Fleet News

18 million UK drivers would risk crossing dangerous flood water

More than half (54%) of UK drivers would endanger themselves by driving through moving flood water, according to a joint Environment Agency and AA survey.

The research of 21,165 AA members, carried out by Populus, also revealed that more than a quarter (27%) of respondents would drive through moving flood water deeper than 30cm, which is enough to move a car.

The Environment Agency and the AA strongly advise not entering flood water that is moving or more than 10cm deep.

A third of flood-related deaths involve a vehicle because drivers take unnecessary risks.

Last year, the second wettest on record in the UK, claimed the lives of several motorists.

In the same period, the AA rescued almost 9,000 vehicles that had driven through or were stuck in flood water, with an estimated insurance bill of more than £34 million.

* [DATA EXCERPT]
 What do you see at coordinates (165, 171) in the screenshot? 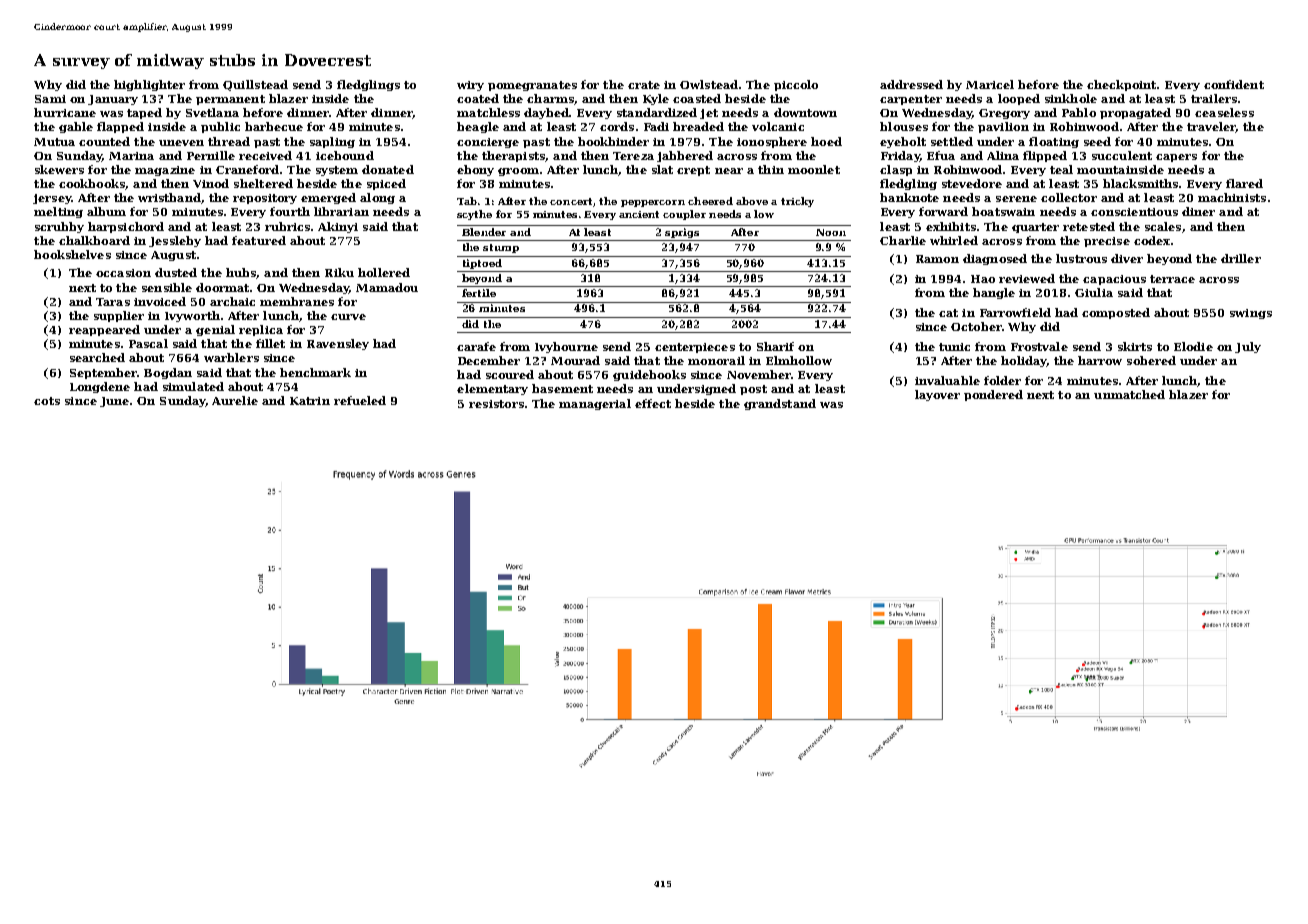
I see `magazine` at bounding box center [165, 171].
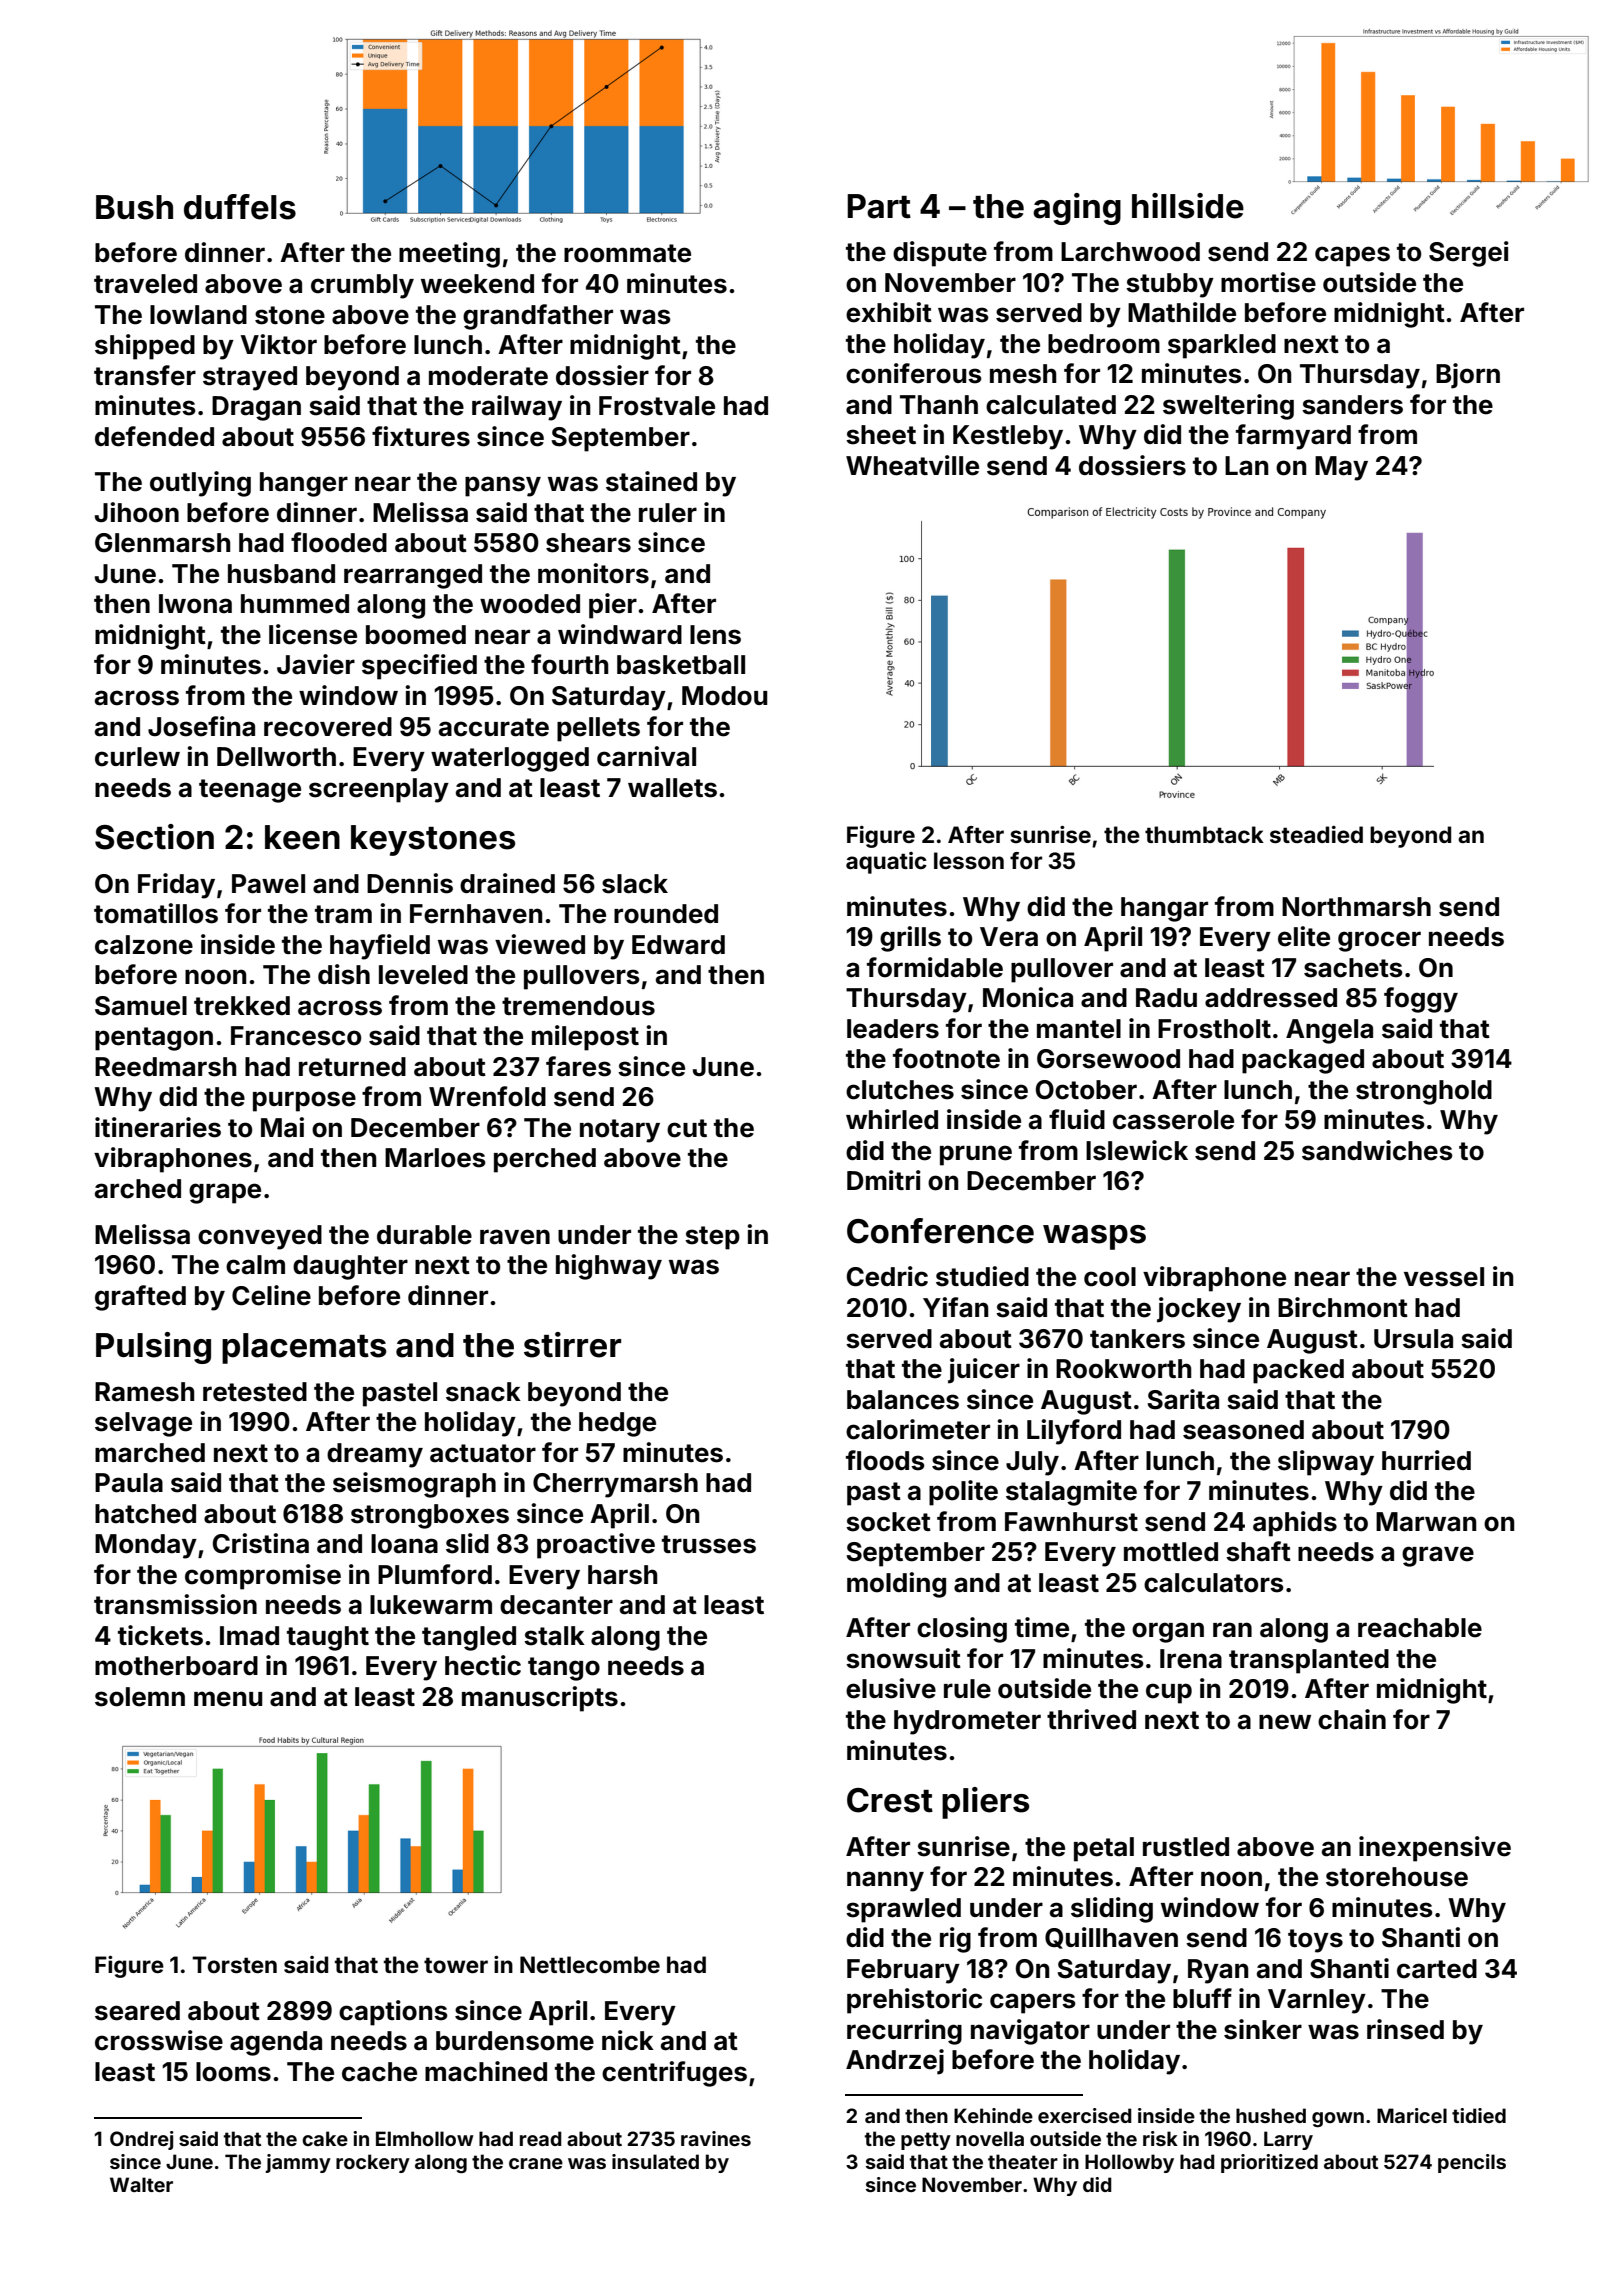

* [REQUIRED TASK A]
Answer from the flood-water driving article above:
(i) How many AA members took part in the research?
(ii) What depth of flood water do the Environment Agency and the AA advise drivers not to enter?
(iii) What was the estimated insurance bill for the vehicles the AA rescued from flood water?
* [REQUIRED TASK B]
Carry on the flood-water driving article from its last sentence.

* [WRITTEN RESPONSE A]
(i) 21,165
(ii) More than 10cm
(iii) More than £34 million

* [WRITTEN RESPONSE B]
The survey found that:

  • More than two-fifths (42%) of drivers would blindly follow the vehicle in front if it had crossed a flooded road successfully
  • The equivalent of 680,000 drivers would ignore a ‘road closed’ warning sign and drive down a flooded road rather than take a short detour – this is dangerous, an offence and insurers could reject any flood damage claim
  • People aged between 55 and 64 are most likely to risk driving through the deepest flowing flood water (up to 34cm);
  • Men would attempt to drive through deeper water (up to 34cm) than women (up to 27cm);
  • Those living in North East England would attempt to drive through deeper water (up to 34cm) than anywhere else in the UK.

Phil Rothwell, head of flood strategy and engagement at the Environment Agency, said: “Tragically people die because they’ve taken risks and attempted to drive through flood water just to save a few minutes.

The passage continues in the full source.